The lawmakers also asked the CBN to give 90 days timeline
for subsequent new fiscal/monetary policy implementation to “allow for
adjustment to stabilise the economy”.
The lower legislative chamber passed the resolution during
the plenary session on Thursday following the adoption of a motion sponsored by
Leke Abjide, a lawmaker from Kogi state.
An e-invoice is a digitally-delivered invoice issued,
transmitted, received, processed, and stored in a specific standardised format.
Last week, the apex bank had said e-valuator and e-invoice
would replace the hard copy final invoice as part of the documentation required
for all import and export transactions from February 1.
The CBN also said import and export operations would require
the submission of an electronic invoice authenticated by the Authorised Dealer
Banks (ADBs) on the Nigeria single-window portal – Trade Monitoring System,
adding that the new regulation is targetted at achieving accurate value from
import and export items in and out of the country.
Leading the debate on the motion on Thursday, Abejide who is
the chairman committee on customs and excise, kicked against the CBN directive,
saying it does not provide enough time for stakeholders’ engagement.
“Sudden monetary/fiscal
circular hurriedly or half-haphazard implemented often leads to policy
summersault hence major policy change such as this,” Abejide said.
The lawmaker said a grace period of 90 days is “usually
expected for transactions to run its full course to avoid distortion in the
economy and also to avoid price distortions of trade”.
He said the CBN has “gradually deviated” from its sole
function of providing monetary policy measures to concentrating on fiscal
policy measures, which is the function of the ministry of finance.

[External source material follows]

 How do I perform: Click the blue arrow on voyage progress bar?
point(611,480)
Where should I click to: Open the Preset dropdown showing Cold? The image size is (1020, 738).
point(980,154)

Abejide said if the major stakeholders in the ports and the
public are not given adequate time to study the policy, it will “distort prices
of goods and services and create logjams for imports and exports, delay
transactions and consequently cause ports congestion”.
“Importers and
exporters in the manufacturing, mining and trading sectors would be affected
because as the exceptions indicate that all exporters and importers with a
cumulative invoicing value equal to or above $500,000 or its equivalent in
foreign currency would be affected which is practically impossible to have
anyone below this value cumulatively,” he added.
The motion was unanimously adopted.
Following that, the lower chamber asked the CBN to sensitise
the public on the “workability of the policy in all major ports of entry,
including seaports, airports, and border stations”.
It also invited Godwin Emefiele, governor of the CBN, to appear before its committee and explain if the policy will not affect the revenue generation of the Nigeria Customs.